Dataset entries
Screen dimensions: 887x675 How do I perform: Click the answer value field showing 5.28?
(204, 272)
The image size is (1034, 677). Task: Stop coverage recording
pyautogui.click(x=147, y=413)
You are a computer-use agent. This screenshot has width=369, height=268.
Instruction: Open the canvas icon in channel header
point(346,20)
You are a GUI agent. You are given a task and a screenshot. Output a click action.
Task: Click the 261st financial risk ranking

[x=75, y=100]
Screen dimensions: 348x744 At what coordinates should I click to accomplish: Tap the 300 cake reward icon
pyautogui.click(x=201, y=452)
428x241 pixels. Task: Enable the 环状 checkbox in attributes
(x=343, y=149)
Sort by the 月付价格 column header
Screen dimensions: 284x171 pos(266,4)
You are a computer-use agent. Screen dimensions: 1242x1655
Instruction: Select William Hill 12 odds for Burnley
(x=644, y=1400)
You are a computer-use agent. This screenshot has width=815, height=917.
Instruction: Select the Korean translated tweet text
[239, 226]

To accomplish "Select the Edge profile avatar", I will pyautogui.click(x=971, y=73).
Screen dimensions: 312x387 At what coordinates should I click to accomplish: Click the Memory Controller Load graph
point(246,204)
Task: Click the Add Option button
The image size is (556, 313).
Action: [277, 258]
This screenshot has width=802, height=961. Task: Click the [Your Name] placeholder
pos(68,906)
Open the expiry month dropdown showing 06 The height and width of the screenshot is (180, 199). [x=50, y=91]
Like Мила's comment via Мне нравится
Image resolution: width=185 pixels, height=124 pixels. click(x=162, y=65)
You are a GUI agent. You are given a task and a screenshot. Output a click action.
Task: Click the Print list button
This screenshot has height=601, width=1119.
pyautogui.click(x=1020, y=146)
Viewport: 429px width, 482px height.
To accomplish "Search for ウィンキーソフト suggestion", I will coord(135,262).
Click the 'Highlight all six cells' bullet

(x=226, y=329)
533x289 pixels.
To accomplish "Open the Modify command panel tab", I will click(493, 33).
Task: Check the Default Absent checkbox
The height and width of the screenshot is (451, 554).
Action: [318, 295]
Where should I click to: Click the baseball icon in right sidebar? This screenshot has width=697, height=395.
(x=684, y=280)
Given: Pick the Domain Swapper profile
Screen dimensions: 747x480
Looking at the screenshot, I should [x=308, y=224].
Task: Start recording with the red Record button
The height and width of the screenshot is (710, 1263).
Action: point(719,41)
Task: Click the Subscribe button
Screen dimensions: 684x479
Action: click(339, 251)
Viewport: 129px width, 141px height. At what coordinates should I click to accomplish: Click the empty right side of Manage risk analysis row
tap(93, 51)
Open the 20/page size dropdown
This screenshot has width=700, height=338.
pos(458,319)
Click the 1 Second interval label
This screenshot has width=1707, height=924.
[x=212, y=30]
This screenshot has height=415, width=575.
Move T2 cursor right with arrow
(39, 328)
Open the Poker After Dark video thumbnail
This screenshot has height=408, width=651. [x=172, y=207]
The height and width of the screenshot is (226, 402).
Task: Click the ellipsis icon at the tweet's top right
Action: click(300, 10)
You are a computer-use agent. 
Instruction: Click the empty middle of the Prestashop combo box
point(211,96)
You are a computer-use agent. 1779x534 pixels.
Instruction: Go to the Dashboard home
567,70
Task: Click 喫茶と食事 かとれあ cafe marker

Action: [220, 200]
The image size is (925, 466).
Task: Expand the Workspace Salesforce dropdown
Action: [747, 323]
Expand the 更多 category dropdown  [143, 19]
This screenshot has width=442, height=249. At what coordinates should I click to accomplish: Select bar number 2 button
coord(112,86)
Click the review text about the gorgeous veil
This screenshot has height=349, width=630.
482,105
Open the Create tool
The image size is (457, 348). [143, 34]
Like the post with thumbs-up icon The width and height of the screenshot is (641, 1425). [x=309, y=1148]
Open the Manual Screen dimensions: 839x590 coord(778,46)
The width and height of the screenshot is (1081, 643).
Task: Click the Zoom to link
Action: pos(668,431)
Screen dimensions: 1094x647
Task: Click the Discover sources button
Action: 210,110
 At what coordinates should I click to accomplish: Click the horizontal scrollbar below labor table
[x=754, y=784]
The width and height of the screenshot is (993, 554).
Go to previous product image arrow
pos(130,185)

▸ **WHAT THIS TASK INVOLVES**
What lines in the data hold the word "agent"? Return them.

▸ **SOLUTION FOR THIS PROBLEM**
You are a computer-use agent. This screenshot has width=369, height=268.
You are a GUI agent. You are given a task and a screenshot. Output a click action.
You are a computer-use agent. Screen dimensions: 1242x1655
You are a computer-use agent. This screenshot has width=815, height=917.
You are a GUI agent. You are given a task and a screenshot. Output a click action.
You are a computer-use agent. 
You are a computer-use agent. 1779x534 pixels.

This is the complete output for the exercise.